Ne’ può applicarsi, nella specie, il principio per cui il giudizio di appello, pur limitato all’esame delle sole questioni oggetto di gravame, si estende ai punti della sentenza di primo grado che siano, anche implicitamente, connessi a quelli censurati, sicché non violerebbe il principio del tantum devolutum quantum appellatum il giudice di secondo grado che fondi la propria decisione su ragioni diverse da quelle svolte dall’appellante nei suoi motivi, ovvero esamini questioni non specificamente da lui proposte o sviluppate le quali, però, appaiono in rapporto di diretta connessione con quelle espressamente dedotte nei motivi stessi e, come tali, comprese nel thema decidendum del giudizio.

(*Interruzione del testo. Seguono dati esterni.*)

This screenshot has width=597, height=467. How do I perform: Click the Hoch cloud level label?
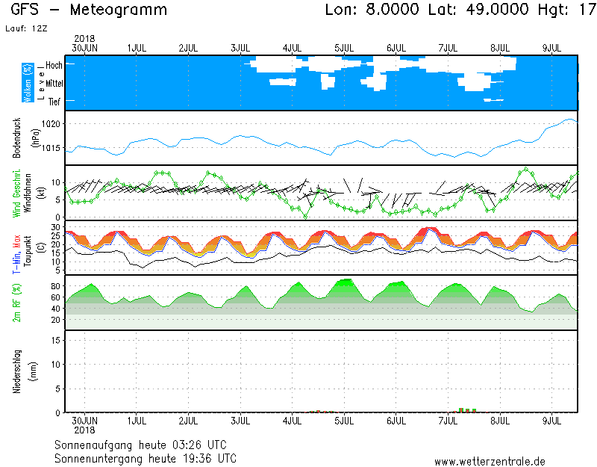point(54,66)
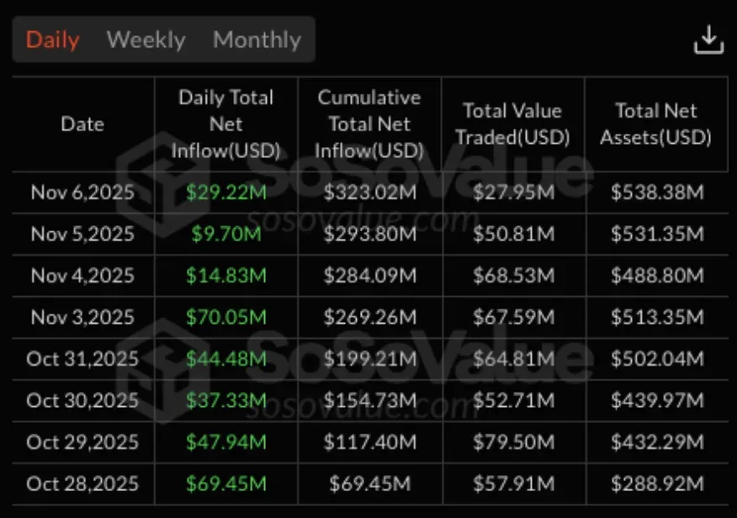737x518 pixels.
Task: Click Total Net Assets column header
Action: (x=656, y=124)
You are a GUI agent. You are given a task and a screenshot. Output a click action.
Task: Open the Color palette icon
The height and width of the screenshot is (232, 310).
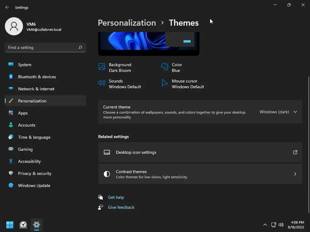coord(165,66)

Nel caso di specie, il secondo motivo di illegittimità dell’atto (riguardante il mancato trasferimento di ricchezza dall’Italia alla Germania) non può dirsi in diretta connessione con il primo motivo (riguardante l’erroneità del criterio impiegato dall’Agenzia per l’individuazione del c.d. valore normale), per cui l’atto di gravame, concentrandosi solo su quest’ultimo profilo, non può estendersi, nella sua capacità censoria, all’altro profilo posto a fondamento della decisione di primo grado.
Ne consegue, pertanto, che la C.T.R. avrebbe dovuto rigettare l’appello, per carenza di interesse stante la formazione del giudicato in ordine al profilo della mancanza di trasferimento di reddito dall’Italia alla Germania, che di per sé giustifica l’annullamento dell’atto impositivo.

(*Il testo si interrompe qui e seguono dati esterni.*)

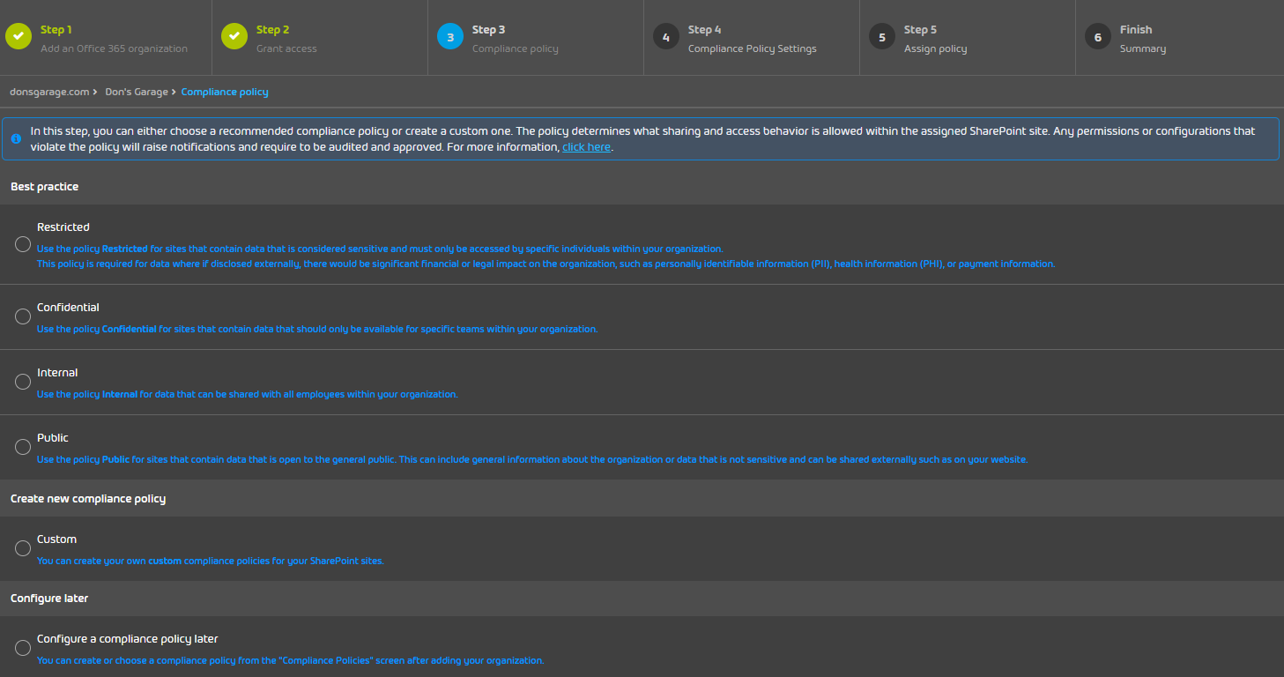The width and height of the screenshot is (1284, 677).
Task: Select the Custom compliance policy option
Action: [23, 548]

8. Consegue quindi l’accoglimento del primo motivo di ricorso; la sentenza impugnata deve quindi essere cassata e, stante l’acclarata formazione del giudicato in merito all’annullamento dell’atto impositivo, non essendo necessari ulteriori accertamenti di fatto la causa può essere decisa nel merito, con il rigetto dell’appello e la conferma della sentenza di primo grado.
9. Ogni altro motivo resta assorbito.
In considerazione della peculiarità del caso, sussistono giustificati motivi per la compensazione integrale tra le parti delle spese di tutti i gradi di giudizio.
P.Q.M.
Accoglie il primo motivo di ricorso, assorbiti gli altri; cassa la sentenza impugnata in relazione al motivo accolto e, decidendo nel merito, rigetta l’appello proposto dall’Agenzia delle entrate avverso la sentenza di primo grado.